Your goal:
Lines before the one containing "Watch here (907, 34)" are to be left out; that line and every line after it, through the last line below, are to be reproduced exactly.

(Supplied material begins)

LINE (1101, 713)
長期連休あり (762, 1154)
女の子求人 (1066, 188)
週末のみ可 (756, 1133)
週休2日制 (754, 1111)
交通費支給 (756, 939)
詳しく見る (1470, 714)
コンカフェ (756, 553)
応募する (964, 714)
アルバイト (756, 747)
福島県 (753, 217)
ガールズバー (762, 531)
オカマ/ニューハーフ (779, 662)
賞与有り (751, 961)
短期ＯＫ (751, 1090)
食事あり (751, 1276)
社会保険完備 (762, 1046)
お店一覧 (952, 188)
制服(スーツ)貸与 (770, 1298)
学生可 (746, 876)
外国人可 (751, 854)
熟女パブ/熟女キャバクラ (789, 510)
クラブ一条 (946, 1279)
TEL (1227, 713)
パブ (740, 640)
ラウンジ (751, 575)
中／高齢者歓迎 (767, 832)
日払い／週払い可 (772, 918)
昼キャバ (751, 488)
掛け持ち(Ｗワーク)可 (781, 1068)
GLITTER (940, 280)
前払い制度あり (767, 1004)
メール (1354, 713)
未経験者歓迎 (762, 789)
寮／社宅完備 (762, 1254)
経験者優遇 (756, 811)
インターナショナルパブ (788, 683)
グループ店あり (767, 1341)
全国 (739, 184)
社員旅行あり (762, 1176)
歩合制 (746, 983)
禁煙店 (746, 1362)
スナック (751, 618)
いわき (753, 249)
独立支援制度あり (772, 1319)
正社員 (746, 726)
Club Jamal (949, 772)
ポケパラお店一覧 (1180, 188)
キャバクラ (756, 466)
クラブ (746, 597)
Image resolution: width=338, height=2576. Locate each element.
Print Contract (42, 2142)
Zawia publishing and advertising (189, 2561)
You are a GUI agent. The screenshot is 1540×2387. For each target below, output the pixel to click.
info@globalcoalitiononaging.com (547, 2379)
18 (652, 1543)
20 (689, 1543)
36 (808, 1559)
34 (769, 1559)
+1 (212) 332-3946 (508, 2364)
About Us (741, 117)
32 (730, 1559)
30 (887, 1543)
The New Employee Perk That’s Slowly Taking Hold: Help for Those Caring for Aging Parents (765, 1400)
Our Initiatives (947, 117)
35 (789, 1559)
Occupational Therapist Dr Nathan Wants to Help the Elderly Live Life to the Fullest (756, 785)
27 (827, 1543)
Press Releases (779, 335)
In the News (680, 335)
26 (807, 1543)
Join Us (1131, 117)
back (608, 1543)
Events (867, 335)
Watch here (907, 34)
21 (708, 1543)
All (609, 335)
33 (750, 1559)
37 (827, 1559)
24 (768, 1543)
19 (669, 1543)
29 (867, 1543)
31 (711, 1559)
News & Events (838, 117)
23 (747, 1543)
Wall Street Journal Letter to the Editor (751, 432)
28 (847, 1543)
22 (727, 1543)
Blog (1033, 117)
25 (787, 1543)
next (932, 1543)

(Supplied material ends)

Task result:
Watch here (907, 34)
21 (708, 1543)
All (609, 335)
33 (750, 1559)
37 (827, 1559)
24 (768, 1543)
19 (669, 1543)
29 (867, 1543)
31 (711, 1559)
News & Events (838, 117)
23 (747, 1543)
Wall Street Journal Letter to the Editor (751, 432)
28 (847, 1543)
22 (727, 1543)
Blog (1033, 117)
25 (787, 1543)
next (932, 1543)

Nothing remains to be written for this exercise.